By Sam Cabral; March 17, 2023
Officials are monitoring the clean-up of a leak of 400,000 gallons (1.5m litres) of radioactive water from a local nuclear power plant in Minnesota.
Xcel Energy, the utility company that runs the plant, said the spillage was “fully contained on-site and has not been detected beyond the facility”.
State officials said there was no immediate public health risk.
The leak was first discovered in late November, but state officials did not notify the public until Thursday.
The water contains tritium, a common by-product of nuclear plant operations.
A naturally occurring radioactive isotope of hydrogen, tritium emits a weak form of beta radiation that does not travel very far in air and cannot penetrate human skin, according to the federal Nuclear Regulatory Commission (NRC).
Tritium spills occur at nuclear plants on occasion, but are typically contained on-site and rarely affect public health or safety, the NRC says.
Xcel first discovered the leak on 21 November, from a pipe between two buildings at its Monticello plant. The plant is about 35 miles (56km) from the state’s most populous city, Minneapolis, upstream along the Mississippi River.
The company said it had notified the state and the NRC the next day.
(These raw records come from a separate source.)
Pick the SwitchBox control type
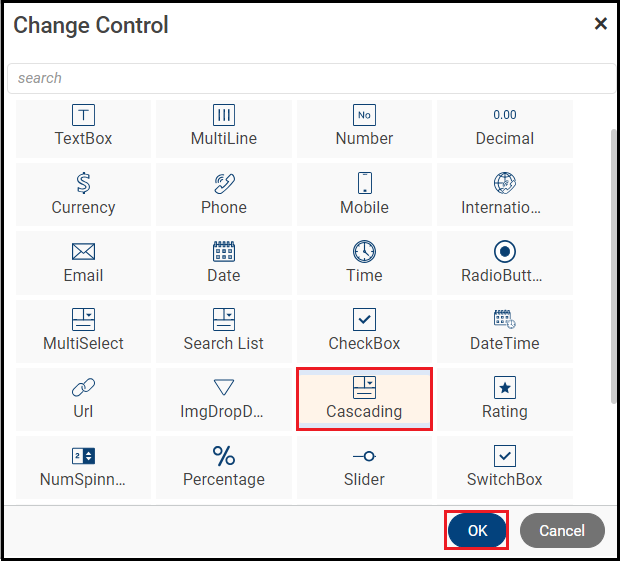 [x=505, y=467]
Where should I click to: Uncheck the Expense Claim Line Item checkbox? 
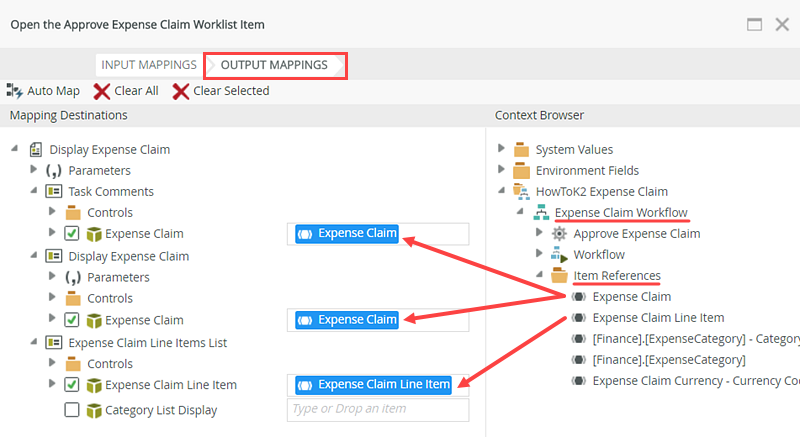pos(72,384)
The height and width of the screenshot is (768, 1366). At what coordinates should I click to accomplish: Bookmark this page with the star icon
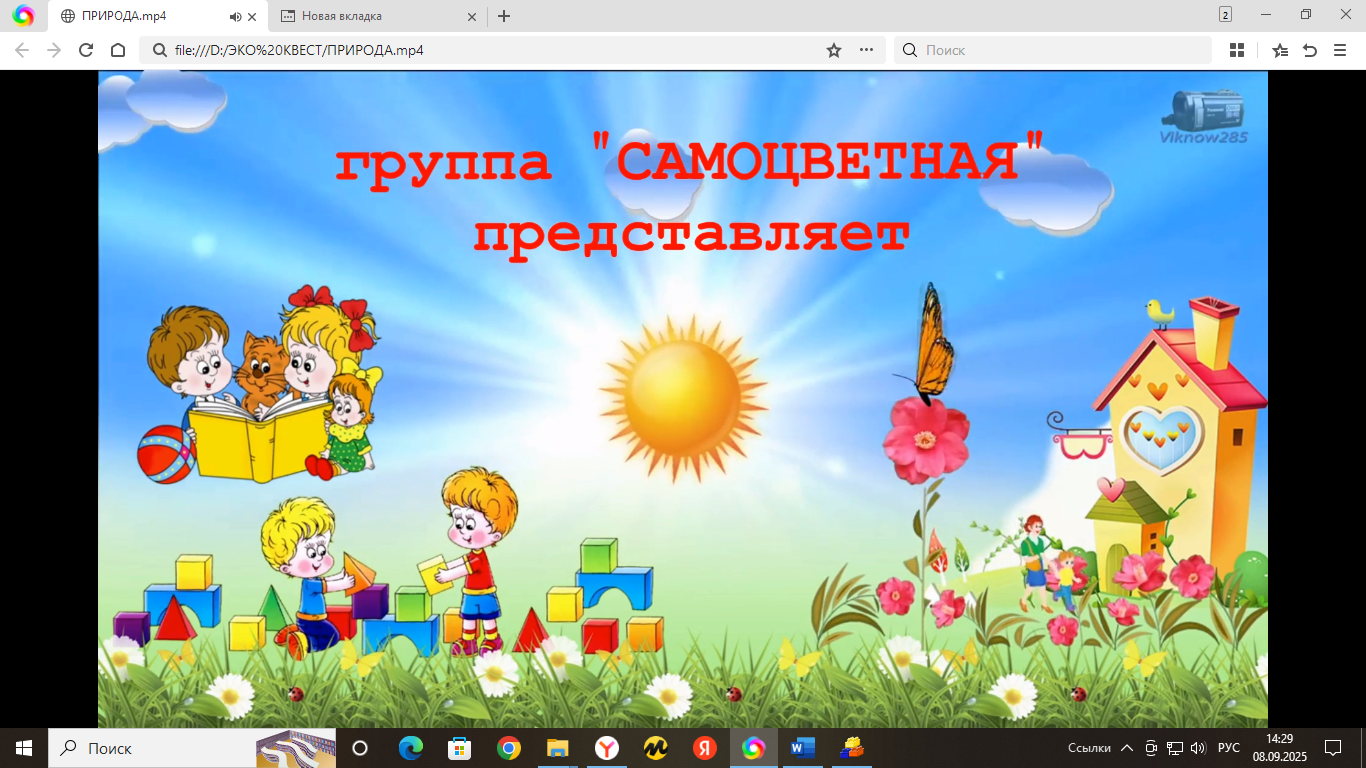(x=834, y=50)
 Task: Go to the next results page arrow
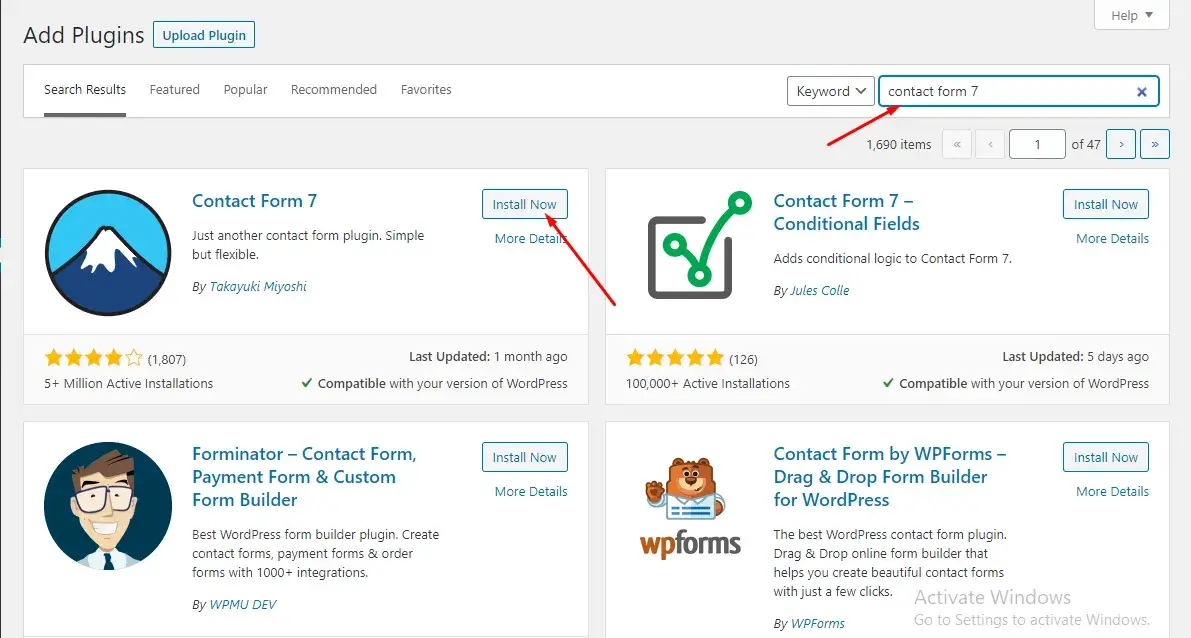pyautogui.click(x=1121, y=145)
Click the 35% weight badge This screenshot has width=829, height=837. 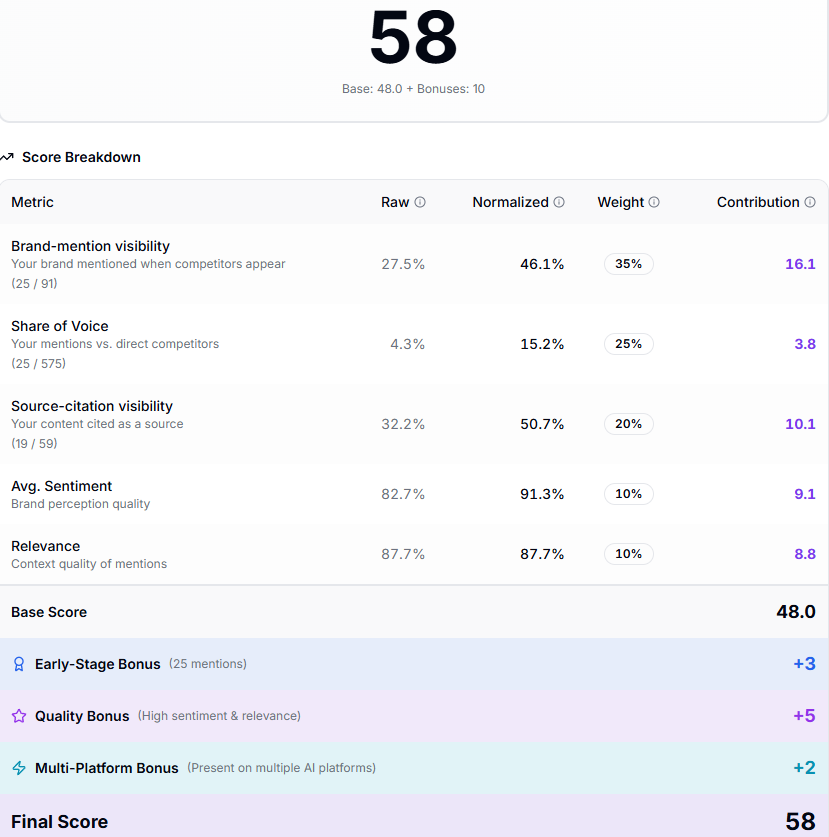(628, 264)
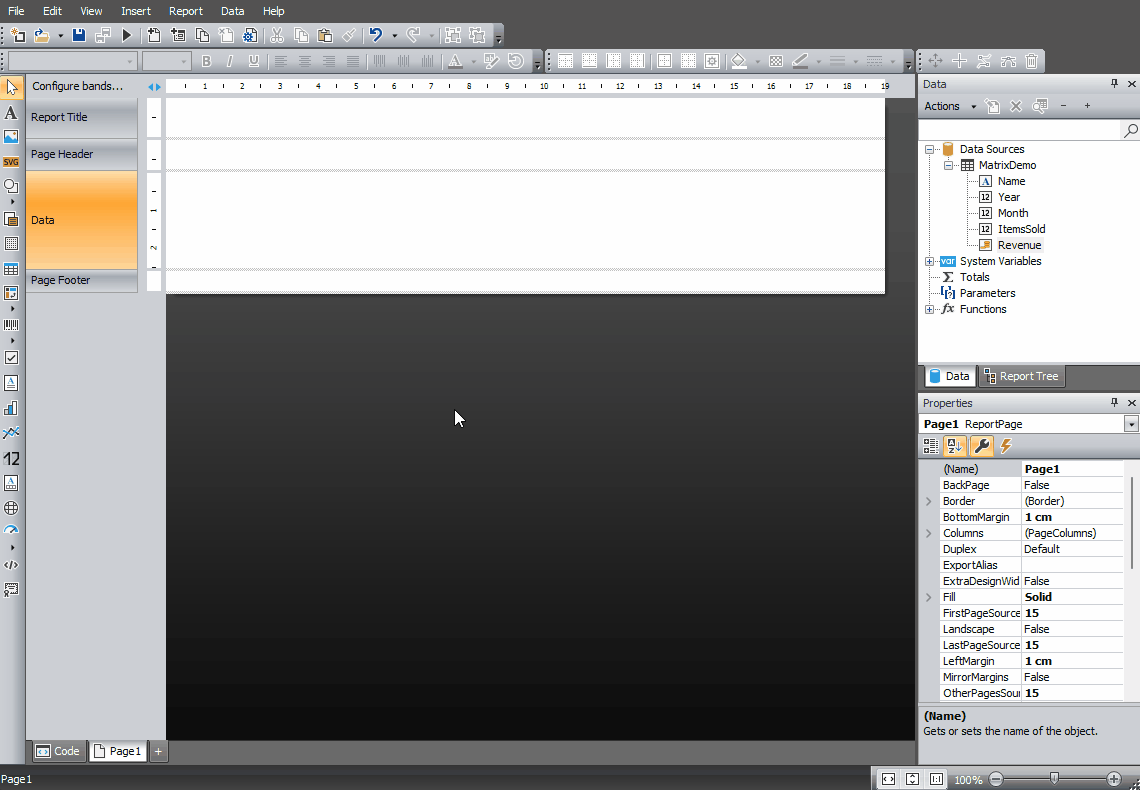Click the Configure bands button
The width and height of the screenshot is (1140, 790).
[x=77, y=86]
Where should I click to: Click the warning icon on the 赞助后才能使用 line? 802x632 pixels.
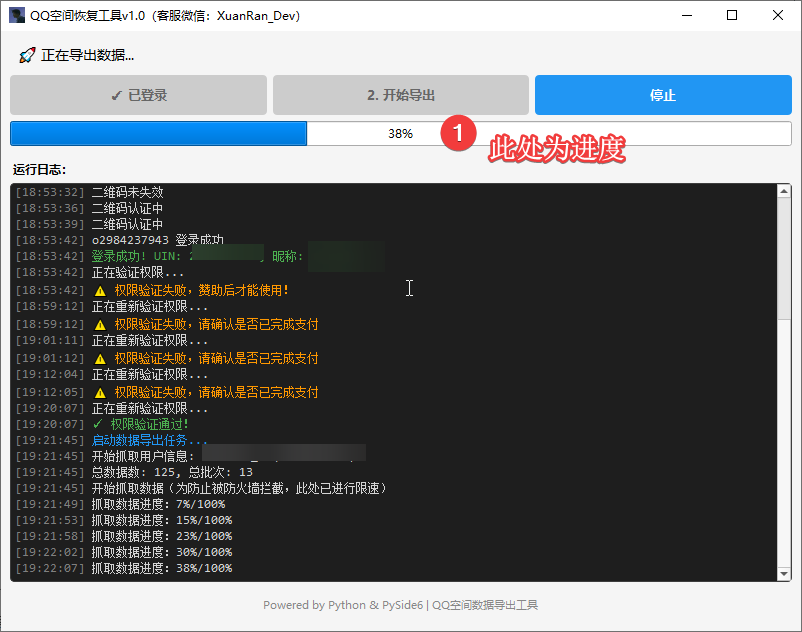[x=100, y=290]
“If at any point there had been concern for the public safety, we would of course, immediately have provided more information. But we also wanted to make sure we fully understood what was going on before we started raising any concerns with the public around us,” Chris Clark, president of Xcel Energy-Minnesota, North Dakota and South Dakota, told CBS News, the BBC’s US partner.
“Xcel Energy took swift action to contain the leak to the plant site, which poses no health and safety risk to the local community or the environment,” the Minnesota-based utility said in a statement on Thursday.
State officials said they had waited to get more information before going public with the leak, but confirmed that the water remains contained on Xcel’s property and poses no immediate public health risk.
Xcel Energy said crews inspected the plant at all points where leaks could occur and will be examining the leaked pipe in a lab.
The Minnesota Department of Health has said the leak did not reach the Mississippi River.
Roughly one-quarter of the spilled tritium has been recovered so far, and Xcel has said it may build above-ground storage tanks to store the contaminated water.
It is also weighing how to treat, re-use or dispose of the collected tritium and water.
The company previously had a small leak at its Monticello plant in 2009.